1. Les miettes dispersées d'un empire colonial
• Des territoires éparpillés et inégalement peuplés
Sur les 12 millions de kilomètres carrés de l'empire colonial français de l'entre-deux-guerres, il n'en reste plus que le centième, dispersé dans les trois grands océans et dans les deux hémisphères (cf. carte). Les trois départements français d'Amérique, la Guadeloupe, la Martinique et la Guyane, ainsi que les petites collectivités de Saint-Martin, Saint-Barthélemy et Saint-Pierre-et-Miquelon regroupent, à la fin des années 2000, un peu plus d'un million d'habitants sur 86 609 kilomètres carrés. Dans l'océan Indien, Mayotte et La Réunion ont un poids démographique équivalent, mais sur une surface de seulement 2 886 kilomètres carrés. Les Terres australes et antarctiques françaises (T.A.A.F.), composées des îles Éparses, de la Terre Adélie et d'îles situées entre le 37e et le 49e parallèle sud (Kerguelen, Crozet...), n'ont pas de population permanente, elles sont seulement occupées par quelques dizaines de scientifiques et de militaires.

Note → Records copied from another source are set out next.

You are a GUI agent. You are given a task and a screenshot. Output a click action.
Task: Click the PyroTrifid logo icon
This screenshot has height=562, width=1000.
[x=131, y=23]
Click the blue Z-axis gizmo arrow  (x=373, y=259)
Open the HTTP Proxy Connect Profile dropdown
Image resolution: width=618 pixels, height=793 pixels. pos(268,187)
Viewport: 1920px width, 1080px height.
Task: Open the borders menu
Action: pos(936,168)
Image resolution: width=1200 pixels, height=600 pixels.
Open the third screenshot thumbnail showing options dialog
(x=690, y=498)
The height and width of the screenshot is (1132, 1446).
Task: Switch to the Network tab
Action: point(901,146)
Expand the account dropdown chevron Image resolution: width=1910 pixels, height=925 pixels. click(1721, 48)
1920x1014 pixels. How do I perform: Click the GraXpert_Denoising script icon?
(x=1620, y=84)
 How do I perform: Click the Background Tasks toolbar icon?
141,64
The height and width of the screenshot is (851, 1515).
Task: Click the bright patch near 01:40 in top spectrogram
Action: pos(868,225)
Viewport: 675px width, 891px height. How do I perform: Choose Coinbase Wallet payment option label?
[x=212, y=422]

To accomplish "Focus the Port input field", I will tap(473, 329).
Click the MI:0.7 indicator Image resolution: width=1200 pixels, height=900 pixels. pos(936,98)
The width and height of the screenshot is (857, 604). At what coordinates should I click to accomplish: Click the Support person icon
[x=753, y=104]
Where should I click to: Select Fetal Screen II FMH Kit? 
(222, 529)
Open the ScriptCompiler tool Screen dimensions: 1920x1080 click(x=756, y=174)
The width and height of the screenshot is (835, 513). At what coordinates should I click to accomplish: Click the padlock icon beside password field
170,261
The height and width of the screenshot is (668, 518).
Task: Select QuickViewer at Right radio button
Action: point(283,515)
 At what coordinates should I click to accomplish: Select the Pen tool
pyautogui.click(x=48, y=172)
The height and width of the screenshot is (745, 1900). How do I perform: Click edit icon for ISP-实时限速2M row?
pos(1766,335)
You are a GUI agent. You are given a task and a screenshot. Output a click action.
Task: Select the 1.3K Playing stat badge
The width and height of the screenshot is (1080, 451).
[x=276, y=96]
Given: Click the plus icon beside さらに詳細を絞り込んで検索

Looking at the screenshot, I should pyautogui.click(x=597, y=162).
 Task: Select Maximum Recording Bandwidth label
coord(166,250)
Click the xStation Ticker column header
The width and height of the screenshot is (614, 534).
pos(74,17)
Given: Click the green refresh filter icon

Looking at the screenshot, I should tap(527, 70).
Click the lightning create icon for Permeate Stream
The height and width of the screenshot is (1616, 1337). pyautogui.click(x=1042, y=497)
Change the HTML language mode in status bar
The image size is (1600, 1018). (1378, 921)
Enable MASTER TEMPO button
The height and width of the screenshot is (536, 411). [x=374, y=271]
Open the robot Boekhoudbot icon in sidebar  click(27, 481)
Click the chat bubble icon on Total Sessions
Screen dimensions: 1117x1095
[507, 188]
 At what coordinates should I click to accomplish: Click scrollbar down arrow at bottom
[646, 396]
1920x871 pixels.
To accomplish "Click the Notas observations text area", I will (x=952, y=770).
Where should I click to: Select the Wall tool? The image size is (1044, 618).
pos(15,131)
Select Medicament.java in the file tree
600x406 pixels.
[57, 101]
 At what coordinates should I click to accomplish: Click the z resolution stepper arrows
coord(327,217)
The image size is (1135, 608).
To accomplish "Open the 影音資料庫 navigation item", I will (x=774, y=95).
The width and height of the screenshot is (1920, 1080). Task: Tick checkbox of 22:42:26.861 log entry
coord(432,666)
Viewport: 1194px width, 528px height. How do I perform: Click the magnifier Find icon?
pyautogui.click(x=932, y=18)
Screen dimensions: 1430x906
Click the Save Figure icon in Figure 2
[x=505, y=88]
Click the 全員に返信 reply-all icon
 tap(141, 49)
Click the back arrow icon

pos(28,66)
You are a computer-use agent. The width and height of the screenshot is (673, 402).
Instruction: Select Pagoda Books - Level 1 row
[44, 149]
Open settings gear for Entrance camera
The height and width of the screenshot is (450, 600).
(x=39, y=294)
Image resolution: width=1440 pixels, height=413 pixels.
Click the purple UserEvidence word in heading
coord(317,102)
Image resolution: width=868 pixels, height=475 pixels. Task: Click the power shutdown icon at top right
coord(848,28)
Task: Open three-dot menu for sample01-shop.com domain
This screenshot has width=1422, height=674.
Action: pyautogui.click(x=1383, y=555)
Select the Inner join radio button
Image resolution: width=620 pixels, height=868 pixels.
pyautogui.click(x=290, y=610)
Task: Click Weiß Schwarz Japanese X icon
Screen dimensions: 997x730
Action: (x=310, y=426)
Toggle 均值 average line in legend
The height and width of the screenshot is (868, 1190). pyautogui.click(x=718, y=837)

Quant aux collectivités françaises du Pacifique (Nouvelle-Calédonie, Polynésie française et Wallis-et-Futuna), elles sont peuplées aujourd'hui par un peu plus d'un demi-million de personnes. Ainsi, l'on peut parler d'une « loi des cinquièmes » concernant la répartition de la population ultramarine : un cinquième dans le Pacifique, deux cinquièmes dans l'océan Indien et deux cinquièmes dans l'océan Atlantique (tabl. 1).